===== DATASET CONTENT =====

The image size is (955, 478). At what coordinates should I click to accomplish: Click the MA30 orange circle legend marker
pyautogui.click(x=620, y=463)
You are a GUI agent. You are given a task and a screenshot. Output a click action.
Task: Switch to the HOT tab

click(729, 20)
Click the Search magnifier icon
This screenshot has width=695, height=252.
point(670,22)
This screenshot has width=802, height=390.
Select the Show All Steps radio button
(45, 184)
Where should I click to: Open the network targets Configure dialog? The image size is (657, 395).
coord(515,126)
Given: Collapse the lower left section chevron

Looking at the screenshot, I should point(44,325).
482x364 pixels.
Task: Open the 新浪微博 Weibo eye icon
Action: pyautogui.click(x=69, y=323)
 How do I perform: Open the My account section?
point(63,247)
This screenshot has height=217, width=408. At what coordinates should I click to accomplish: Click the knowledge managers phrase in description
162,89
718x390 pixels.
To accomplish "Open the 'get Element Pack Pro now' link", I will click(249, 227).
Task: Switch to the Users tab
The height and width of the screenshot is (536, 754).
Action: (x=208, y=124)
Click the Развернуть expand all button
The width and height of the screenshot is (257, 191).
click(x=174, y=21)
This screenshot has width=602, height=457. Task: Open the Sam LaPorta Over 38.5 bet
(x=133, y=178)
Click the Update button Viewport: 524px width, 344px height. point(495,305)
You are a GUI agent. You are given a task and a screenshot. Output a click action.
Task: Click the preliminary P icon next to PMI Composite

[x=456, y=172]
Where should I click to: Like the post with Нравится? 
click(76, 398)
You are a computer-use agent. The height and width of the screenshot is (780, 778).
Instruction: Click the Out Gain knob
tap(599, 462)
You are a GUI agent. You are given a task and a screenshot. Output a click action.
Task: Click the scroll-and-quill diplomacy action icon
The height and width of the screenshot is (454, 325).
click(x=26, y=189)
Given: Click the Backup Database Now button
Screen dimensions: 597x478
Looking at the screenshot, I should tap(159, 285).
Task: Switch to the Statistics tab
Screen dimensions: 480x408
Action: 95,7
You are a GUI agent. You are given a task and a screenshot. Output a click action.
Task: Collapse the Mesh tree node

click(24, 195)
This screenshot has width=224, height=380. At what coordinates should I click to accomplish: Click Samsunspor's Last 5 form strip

=====

* EXERCISE DETAILS
When you answer, repeat each entry exactly as it appears above.

* THE ANSWER
The image size is (955, 478). At what coordinates should I click to accomplish: Click the MA30 orange circle legend marker
pyautogui.click(x=620, y=463)
You are a GUI agent. You are given a task and a screenshot. Output a click action.
Task: Switch to the HOT tab

click(729, 20)
Click the Search magnifier icon
This screenshot has width=695, height=252.
point(670,22)
This screenshot has width=802, height=390.
Select the Show All Steps radio button
(45, 184)
Where should I click to: Open the network targets Configure dialog? The image size is (657, 395).
coord(515,126)
Given: Collapse the lower left section chevron

Looking at the screenshot, I should point(44,325).
482x364 pixels.
Task: Open the 新浪微博 Weibo eye icon
Action: pyautogui.click(x=69, y=323)
 How do I perform: Open the My account section?
point(63,247)
This screenshot has height=217, width=408. At what coordinates should I click to accomplish: Click the knowledge managers phrase in description
162,89
718x390 pixels.
To accomplish "Open the 'get Element Pack Pro now' link", I will click(249, 227).
Task: Switch to the Users tab
The height and width of the screenshot is (536, 754).
Action: (x=208, y=124)
Click the Развернуть expand all button
The width and height of the screenshot is (257, 191).
click(x=174, y=21)
This screenshot has width=602, height=457. Task: Open the Sam LaPorta Over 38.5 bet
(x=133, y=178)
Click the Update button Viewport: 524px width, 344px height. point(495,305)
You are a GUI agent. You are given a task and a screenshot. Output a click action.
Task: Click the preliminary P icon next to PMI Composite

[x=456, y=172]
Where should I click to: Like the post with Нравится? 
click(76, 398)
You are a computer-use agent. The height and width of the screenshot is (780, 778).
Instruction: Click the Out Gain knob
tap(599, 462)
You are a GUI agent. You are given a task and a screenshot. Output a click action.
Task: Click the scroll-and-quill diplomacy action icon
The height and width of the screenshot is (454, 325).
click(x=26, y=189)
Given: Click the Backup Database Now button
Screen dimensions: 597x478
Looking at the screenshot, I should tap(159, 285).
Task: Switch to the Statistics tab
Screen dimensions: 480x408
Action: 95,7
You are a GUI agent. You are given a task and a screenshot. Output a click action.
Task: Collapse the Mesh tree node

click(24, 195)
This screenshot has width=224, height=380. At what coordinates should I click to accomplish: Click Samsunspor's Last 5 form strip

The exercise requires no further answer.